Quoted passage:
● ● ● ● ● ● ●
Exelon’s critics objected to the announcement, saying the choice to decommission the reactor site over the long term rather than pursue an accelerated decontamination schedule is an attempt to increase pressure on Pennsylvania policymakers to enact a proposed $500 million nuclear industry rescue and keep TMI open.

“This is a veiled extortion attempt,” said Eric Epstein, chairman of Three Mile Island Alert, a Harrisburg nuclear watchdog group.

Epstein feared that Exelon’s prolonged decommissioning schedule would delay the completion of cleanup of the damaged TMI Unit 2, which was permanently shut down in 1979 after America’s worst commercial nuclear accident. FirstEnergy Corp., which owns Unit 2, has said it plans to coordinate the final cleanup of its dormant reactor with Exelon’s decommissioning of Unit 1.

“Exelon is retreating from a timely cleanup of TMI-1, and this announcement means the damaged reactor — TMI-2 — will not be cleaned up until almost 100 years after the meltdown,” Epstein said.

Neil Sheehan, an NRC spokesperson, said the timeline for the final cleanup of the damaged reactor needs to be sorted out in light of Exelon’s announcement.

Exelon said the Unit 1 decommissioning cost of $1.2 billion would be financed from a trust fund into which the power plant’s customers have paid since the plant went online in 1974. Exelon or its successors would be responsible for paying any fund shortfall.

The company said it was planning for the shutdown of the plant while also actively pursuing a legislative "solution” to the industry’s financial problems.

“Absent action in the coming months by Pennsylvania policymakers, the loss of nuclear plants will increase air pollution, compromise the resiliency of the electric grid, raise energy prices for consumers, eliminate thousands of good-paying local jobs and weaken the state’s economy,” Exelon said in a news release.

Under federal regulations, plant operators have 60 years to clean up a site after a plant closes. The long-term decommissioning method called SAFSTOR allows radioactive levels to decline for decades before workers have to dismantle contaminated components. It also allows time for underfinanced trust funds to accumulate more value, said Sheehan.

The advantage of the more rapid decontamination strategy is that it allows the owner to employ workers experienced with the plant. It also makes the site available for reuse sooner. “For the community, they get the site cleaned up much more quickly,” said Sheehan.
● ● ● ● ● ● ●
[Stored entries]
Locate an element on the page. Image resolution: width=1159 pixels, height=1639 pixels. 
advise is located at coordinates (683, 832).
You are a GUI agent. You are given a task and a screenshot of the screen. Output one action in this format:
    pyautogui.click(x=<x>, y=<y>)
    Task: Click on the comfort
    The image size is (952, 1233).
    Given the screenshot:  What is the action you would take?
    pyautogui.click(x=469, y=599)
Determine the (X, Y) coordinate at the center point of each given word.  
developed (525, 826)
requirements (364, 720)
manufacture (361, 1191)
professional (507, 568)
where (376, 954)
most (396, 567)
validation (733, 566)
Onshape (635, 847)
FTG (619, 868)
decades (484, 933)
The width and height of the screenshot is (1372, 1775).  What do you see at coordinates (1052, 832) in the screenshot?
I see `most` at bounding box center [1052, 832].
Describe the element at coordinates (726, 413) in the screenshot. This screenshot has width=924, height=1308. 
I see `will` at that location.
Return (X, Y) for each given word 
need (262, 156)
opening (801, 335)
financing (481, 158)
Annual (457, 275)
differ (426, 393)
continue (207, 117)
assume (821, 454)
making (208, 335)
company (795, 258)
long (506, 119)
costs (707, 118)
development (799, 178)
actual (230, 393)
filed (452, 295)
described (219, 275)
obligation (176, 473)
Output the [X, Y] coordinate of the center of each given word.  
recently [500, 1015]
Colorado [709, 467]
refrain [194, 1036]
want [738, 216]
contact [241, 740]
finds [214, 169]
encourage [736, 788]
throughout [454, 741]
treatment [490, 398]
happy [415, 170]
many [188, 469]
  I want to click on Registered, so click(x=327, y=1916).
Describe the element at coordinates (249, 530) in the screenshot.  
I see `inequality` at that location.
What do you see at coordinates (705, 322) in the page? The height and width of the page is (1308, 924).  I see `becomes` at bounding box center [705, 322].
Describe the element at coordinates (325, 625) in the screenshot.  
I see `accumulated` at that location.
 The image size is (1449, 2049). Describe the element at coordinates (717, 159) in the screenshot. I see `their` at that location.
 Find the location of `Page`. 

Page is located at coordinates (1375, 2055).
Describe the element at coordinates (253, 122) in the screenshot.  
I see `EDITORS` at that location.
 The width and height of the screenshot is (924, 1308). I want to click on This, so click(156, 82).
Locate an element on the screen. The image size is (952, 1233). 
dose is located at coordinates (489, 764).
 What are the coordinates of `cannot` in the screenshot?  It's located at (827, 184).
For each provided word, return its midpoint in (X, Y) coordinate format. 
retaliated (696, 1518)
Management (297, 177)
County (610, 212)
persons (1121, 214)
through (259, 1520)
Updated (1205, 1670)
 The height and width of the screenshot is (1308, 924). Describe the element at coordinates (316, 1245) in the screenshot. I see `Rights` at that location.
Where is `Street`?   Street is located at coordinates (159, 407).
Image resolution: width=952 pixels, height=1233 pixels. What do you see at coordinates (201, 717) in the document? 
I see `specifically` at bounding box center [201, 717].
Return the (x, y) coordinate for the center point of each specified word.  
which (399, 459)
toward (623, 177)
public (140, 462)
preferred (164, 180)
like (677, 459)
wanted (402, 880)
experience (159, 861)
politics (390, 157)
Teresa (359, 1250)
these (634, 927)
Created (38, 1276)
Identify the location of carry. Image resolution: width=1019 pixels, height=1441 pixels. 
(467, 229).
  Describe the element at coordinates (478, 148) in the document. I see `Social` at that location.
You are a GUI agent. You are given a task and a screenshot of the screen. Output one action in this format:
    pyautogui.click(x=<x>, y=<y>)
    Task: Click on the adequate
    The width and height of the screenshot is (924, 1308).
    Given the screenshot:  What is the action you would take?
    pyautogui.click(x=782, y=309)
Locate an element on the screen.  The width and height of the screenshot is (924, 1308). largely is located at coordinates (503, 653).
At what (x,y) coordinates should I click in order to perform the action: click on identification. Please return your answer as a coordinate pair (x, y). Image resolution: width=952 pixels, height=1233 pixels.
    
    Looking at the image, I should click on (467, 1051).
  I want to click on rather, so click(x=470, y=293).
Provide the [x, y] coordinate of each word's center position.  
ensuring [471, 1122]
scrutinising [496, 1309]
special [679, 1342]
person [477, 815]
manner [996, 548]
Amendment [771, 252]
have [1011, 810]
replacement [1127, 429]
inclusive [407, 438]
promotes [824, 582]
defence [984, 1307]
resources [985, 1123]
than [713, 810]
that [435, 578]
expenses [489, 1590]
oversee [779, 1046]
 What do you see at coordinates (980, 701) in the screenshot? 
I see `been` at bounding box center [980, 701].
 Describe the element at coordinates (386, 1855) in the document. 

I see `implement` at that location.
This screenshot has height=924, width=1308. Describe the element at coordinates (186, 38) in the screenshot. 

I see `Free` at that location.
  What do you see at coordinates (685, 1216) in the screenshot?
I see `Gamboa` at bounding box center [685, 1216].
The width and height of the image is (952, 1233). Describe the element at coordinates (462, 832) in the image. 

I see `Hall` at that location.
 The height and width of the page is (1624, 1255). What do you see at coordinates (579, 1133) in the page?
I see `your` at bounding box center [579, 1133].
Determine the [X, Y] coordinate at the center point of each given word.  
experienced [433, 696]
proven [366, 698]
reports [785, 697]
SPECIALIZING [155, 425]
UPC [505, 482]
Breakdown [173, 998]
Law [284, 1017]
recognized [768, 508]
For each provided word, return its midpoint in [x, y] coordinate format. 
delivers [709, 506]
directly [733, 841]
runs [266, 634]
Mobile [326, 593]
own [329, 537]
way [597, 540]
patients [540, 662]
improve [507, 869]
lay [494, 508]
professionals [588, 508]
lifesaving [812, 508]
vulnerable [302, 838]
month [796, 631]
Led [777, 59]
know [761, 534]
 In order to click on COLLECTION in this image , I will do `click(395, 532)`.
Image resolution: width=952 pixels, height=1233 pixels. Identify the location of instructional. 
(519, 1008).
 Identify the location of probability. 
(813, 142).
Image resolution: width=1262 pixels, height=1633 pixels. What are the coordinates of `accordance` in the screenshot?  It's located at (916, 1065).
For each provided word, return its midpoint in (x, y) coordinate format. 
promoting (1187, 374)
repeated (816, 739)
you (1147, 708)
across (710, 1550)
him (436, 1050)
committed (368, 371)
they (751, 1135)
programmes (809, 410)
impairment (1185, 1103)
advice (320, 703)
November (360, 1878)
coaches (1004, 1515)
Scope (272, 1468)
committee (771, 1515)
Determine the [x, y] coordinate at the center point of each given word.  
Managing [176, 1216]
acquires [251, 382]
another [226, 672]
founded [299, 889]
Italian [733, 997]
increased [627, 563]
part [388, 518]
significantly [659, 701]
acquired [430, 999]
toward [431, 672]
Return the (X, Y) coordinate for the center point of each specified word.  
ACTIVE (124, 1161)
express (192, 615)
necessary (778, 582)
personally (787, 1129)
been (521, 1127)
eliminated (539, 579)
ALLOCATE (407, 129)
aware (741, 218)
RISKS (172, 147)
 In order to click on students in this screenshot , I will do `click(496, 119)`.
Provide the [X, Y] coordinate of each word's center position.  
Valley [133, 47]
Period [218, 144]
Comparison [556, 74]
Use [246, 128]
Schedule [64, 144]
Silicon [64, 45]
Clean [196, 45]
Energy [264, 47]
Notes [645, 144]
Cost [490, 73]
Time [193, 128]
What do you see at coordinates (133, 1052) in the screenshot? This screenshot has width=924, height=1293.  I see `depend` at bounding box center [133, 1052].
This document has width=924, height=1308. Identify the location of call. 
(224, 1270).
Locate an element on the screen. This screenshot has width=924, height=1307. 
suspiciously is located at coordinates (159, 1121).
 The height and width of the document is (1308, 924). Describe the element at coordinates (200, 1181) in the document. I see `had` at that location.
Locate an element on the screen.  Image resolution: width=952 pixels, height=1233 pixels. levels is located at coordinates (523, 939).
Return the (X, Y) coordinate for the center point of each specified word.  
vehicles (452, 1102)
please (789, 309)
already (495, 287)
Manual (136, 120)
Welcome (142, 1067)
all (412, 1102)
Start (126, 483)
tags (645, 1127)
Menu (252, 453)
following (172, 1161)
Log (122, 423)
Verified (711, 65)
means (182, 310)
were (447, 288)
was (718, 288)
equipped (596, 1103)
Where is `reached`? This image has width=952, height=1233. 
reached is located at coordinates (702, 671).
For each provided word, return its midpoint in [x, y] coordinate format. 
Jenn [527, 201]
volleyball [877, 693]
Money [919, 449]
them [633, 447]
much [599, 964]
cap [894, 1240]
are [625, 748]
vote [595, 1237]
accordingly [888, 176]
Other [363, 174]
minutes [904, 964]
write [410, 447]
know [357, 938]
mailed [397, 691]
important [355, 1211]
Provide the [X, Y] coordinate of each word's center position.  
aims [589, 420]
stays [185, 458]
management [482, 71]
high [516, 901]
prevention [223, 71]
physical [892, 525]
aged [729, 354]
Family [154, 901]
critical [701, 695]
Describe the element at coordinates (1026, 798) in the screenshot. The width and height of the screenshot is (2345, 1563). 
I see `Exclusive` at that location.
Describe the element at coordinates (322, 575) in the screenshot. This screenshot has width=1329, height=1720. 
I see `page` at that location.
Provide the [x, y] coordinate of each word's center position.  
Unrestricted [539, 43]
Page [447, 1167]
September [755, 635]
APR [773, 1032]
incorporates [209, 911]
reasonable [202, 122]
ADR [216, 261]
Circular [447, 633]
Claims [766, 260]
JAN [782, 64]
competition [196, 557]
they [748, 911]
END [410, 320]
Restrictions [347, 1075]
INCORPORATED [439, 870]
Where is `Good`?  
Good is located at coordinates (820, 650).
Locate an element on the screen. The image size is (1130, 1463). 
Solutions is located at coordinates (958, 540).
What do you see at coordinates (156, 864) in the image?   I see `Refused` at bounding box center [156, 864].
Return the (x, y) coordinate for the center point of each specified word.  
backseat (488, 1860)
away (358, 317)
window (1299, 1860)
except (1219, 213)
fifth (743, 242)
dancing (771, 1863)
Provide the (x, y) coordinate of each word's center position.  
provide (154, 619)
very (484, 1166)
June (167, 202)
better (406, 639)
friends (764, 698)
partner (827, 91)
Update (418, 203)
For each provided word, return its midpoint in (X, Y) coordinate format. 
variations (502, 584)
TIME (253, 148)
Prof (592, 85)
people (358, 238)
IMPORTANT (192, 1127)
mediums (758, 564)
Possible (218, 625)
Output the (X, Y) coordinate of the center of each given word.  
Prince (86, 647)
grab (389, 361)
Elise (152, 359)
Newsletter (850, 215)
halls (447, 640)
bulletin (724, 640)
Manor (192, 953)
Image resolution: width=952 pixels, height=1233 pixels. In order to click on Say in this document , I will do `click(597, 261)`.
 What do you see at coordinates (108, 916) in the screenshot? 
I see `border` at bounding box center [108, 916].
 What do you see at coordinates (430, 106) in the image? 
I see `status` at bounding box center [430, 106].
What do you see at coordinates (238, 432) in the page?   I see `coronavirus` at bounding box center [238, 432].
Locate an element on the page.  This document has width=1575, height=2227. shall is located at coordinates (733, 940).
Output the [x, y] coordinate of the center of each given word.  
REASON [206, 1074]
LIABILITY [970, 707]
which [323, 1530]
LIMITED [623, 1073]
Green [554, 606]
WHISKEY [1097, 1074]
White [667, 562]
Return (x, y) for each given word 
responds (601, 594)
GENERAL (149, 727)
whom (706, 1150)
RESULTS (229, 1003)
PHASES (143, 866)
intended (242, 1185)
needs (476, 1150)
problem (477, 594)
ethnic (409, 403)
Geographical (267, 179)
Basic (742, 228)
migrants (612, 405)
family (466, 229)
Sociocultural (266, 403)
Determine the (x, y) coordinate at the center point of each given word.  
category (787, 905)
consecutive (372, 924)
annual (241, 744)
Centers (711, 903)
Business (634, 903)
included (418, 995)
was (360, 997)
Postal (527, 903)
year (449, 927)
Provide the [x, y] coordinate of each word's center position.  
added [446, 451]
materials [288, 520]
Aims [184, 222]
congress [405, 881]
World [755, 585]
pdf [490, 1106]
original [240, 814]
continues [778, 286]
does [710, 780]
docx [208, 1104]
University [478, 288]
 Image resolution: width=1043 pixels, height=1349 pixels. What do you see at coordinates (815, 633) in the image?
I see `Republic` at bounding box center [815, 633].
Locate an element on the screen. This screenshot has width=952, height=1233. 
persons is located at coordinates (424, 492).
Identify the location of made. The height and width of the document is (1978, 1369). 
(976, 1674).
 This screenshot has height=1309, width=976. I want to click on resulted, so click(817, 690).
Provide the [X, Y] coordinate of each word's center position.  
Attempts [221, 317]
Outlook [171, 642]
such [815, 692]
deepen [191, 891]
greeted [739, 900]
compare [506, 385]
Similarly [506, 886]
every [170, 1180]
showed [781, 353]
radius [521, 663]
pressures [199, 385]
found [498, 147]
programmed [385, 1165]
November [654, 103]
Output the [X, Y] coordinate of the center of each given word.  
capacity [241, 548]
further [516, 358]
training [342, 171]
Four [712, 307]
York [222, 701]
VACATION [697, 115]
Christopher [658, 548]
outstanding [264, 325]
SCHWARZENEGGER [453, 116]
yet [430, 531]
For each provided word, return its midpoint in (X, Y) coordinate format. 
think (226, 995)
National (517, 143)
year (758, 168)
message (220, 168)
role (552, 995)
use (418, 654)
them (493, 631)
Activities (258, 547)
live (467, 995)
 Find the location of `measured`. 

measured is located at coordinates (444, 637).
● ● ● ● ● ● ●
Task set:
a: Answer these questions using the text on the Three Mile Island decommissioning:
(i) In what year was TMI Unit 2 permanently shut down?
(ii) What is the stated cost of decommissioning Unit 1?
(iii) Under federal regulations, how many years do plant operators have to clean up a site after a plant closes?
b: Swap "SAFSTOR" for "deferred dismantling" and reproduce the text on the Three Mile Island decommissioning from "Under federal regulations, plant" up to and including "value, said Sheehan.".
c: Continue the text on the Three Mile Island decommissioning from where it stops.

Answers by task:
a:
(i) 1979
(ii) $1.2 billion
(iii) 60 years

b:
Under federal regulations, plant operators have 60 years to clean up a site after a plant closes. The long-term decommissioning method called deferred dismantling allows radioactive levels to decline for decades before workers have to dismantle contaminated components. It also allows time for underfinanced trust funds to accumulate more value, said Sheehan.

c:
Exelon said that the 837-megawatt reactor, which employs nearly 700 people, would reduce the staffing level to 300 after shutdown. A skeleton workforce of 50 would remain in place after 2022 to secure the site and the 1,200 tons of spent fuel stored in special steel casks.

Exelon, the nation’s largest nuclear energy producer, initially chose the long-term SAFSTOR method of decommissioning for its Oyster Creek Generating Station in New Jersey, which closed last year. But in July it announced it will transfer ownership to Holtec International, which plans to decommission the Ocean County site in eight years.

Exelon’s opponents in the contentious Pennsylvania legislative battle over a nuclear rescue on Friday complained that the company is profitable, but has successfully pressured Illinois, New York, and New Jersey to approve subsidies to keep unprofitable reactors afloat.

“Today’s announcement by Fortune 100 company Exelon is following the playbook they’ve used in other states to extract multimillion-dollar handouts that have led to skyrocketing electric bills for families, businesses, and school districts," said the Pennsylvania Energy Consumer Alliance, a trade group of large industrial and commercial electric customers.

Citizens Against Nuclear Bailouts, a coalition of the natural gas industry and consumer groups such as AARP that are opposed to the nuclear rescue, on Friday said Exelon’s own statement made a strong case for discontinuing support to the industry.

“As stated in Exelon’s own news release, decommissioning TMI will take years and require hundreds of jobs," the organization said in a statement. "And the radioactive material they have generated will be stored on site through 2078 and beyond.”